— Start PROVIDED TEXT —

Hello,
I am running a simple PLS1 analysis where my X matrix contains a reasonable level of missing data. To tune the number of components using perf I get the error message “Error: missing data in ‘X’ and/or ‘Y’. Use ‘nipals’ for dealing with NAs.”
Is it a reasonable solution to first impute my X matrix using impute.nipals and then run perf? I’m a little concerned as the results in pls1 and pls2 objects (see below) have quite different components from dimension 2 upwards.
pls1 <- pls(CGdat[, var_names_trans],CGdat$timeGrazed, scale=TRUE, ncomp=20, mode="classic")
# tuning number of components
X.impute <- impute.nipals(X = CGdat[, var_names_trans], ncomp = 20)

— End PROVIDED TEXT —
— Start SUPPLIED MATERIAL —

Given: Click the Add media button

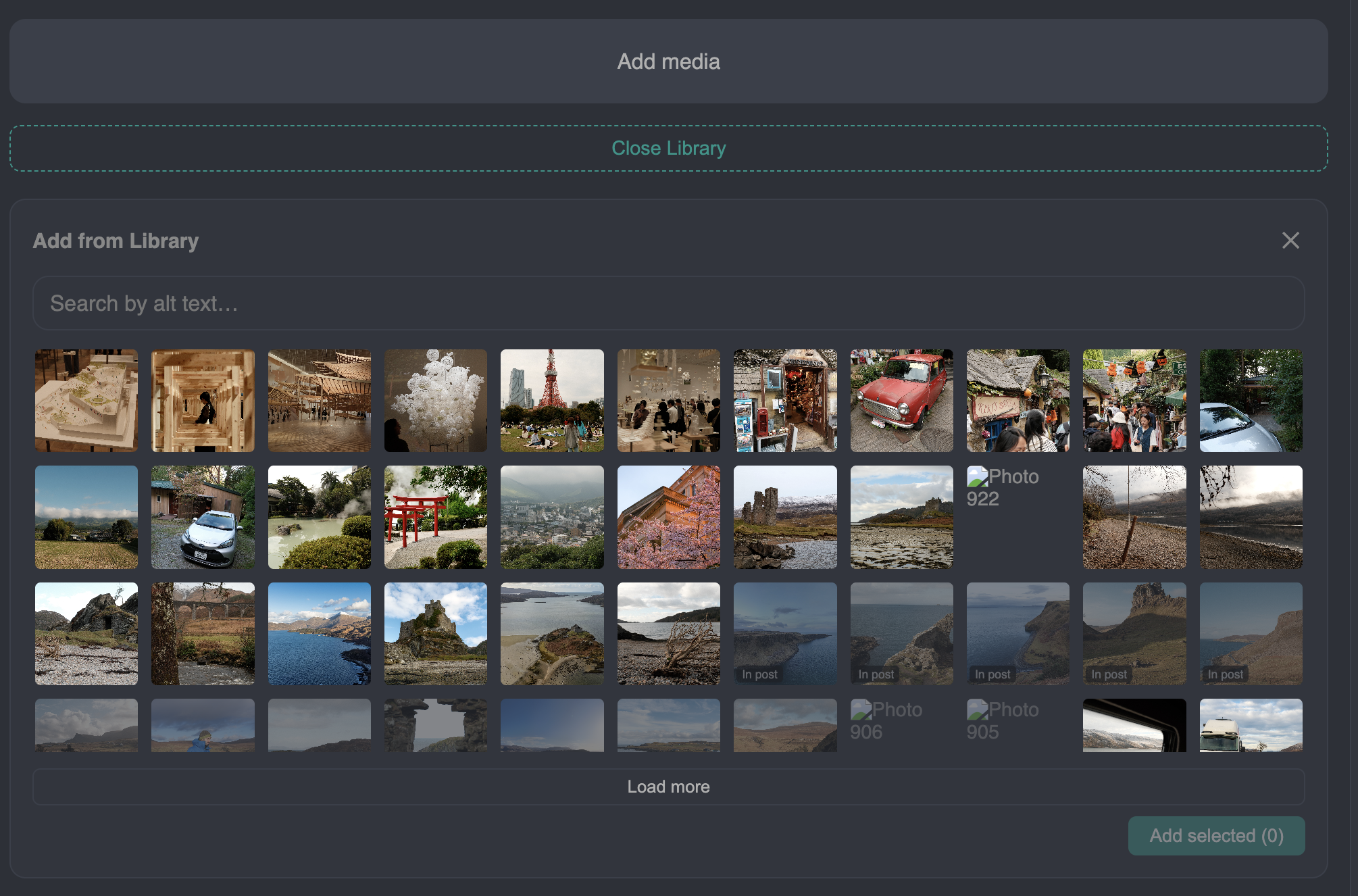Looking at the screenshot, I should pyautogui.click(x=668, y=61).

— End SUPPLIED MATERIAL —
— Start SUPPLIED MATERIAL —

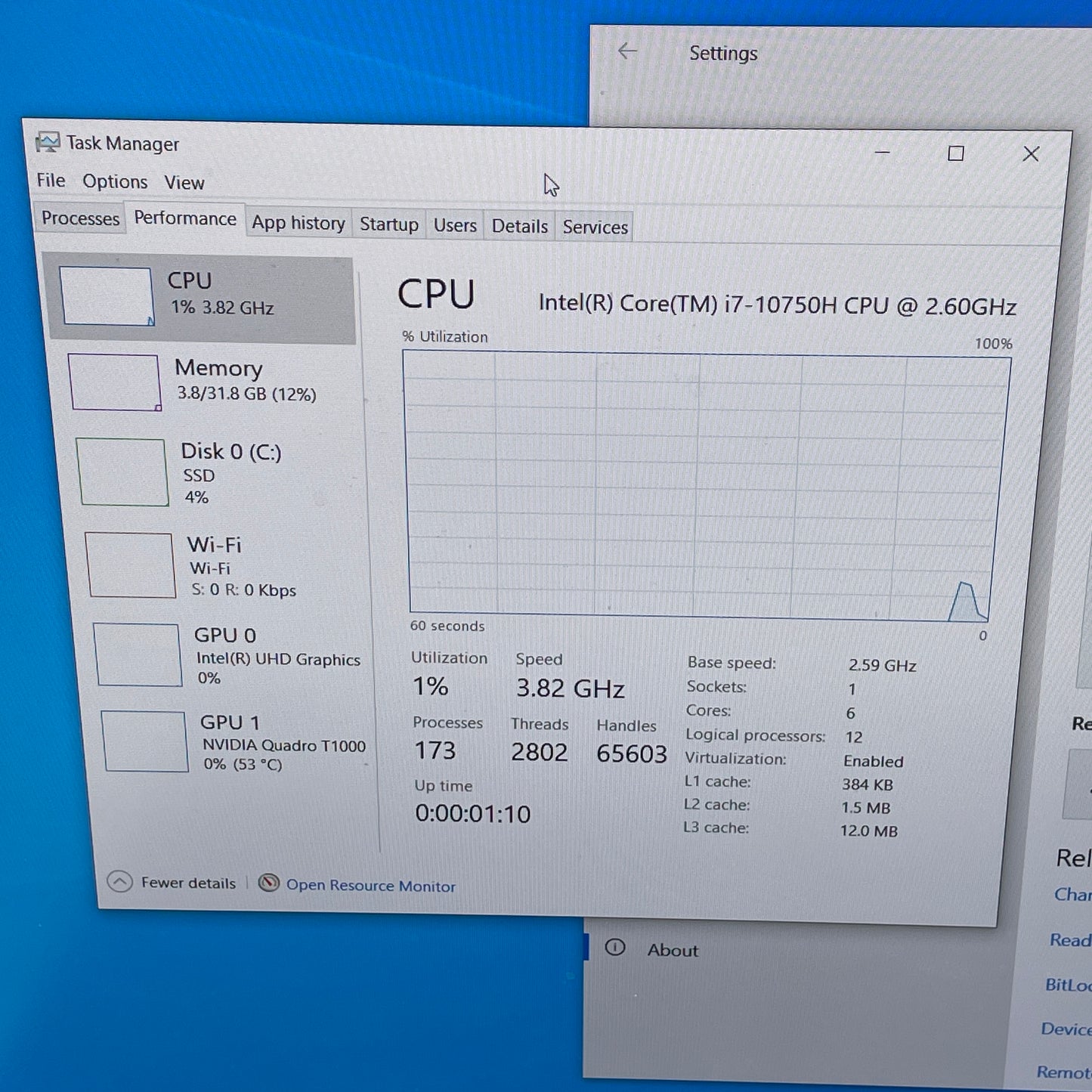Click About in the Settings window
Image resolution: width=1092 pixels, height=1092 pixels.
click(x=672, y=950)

— End SUPPLIED MATERIAL —

#### LIST OF TASKS:
a) In the forum post about missing data in a PLS1 analysis, which function does the poster propose using to impute the X matrix before running perf?
b) Continue the forum post about missing data in a PLS1 analysis, picking up right after its last line.

#### PER-TASK ANSWERS:
a) impute.nipals

b)
pls2 <- pls(X.impute,CGdat$time, scale=TRUE, ncomp=20, mode="classic")
perf.pls <- perf(pls2, validation = 'Mfold',
folds = 10, nrepeat = 5)
plot(perf.pls, criterion = ‘R2’)
I also get some very strange results for criteria other than R2 with SDs exploding after about 2/3 components - I assume this must be related to the missingness, but any advice is welcome. Note my data is relatively small with
dim(CGdat[, var_names_trans])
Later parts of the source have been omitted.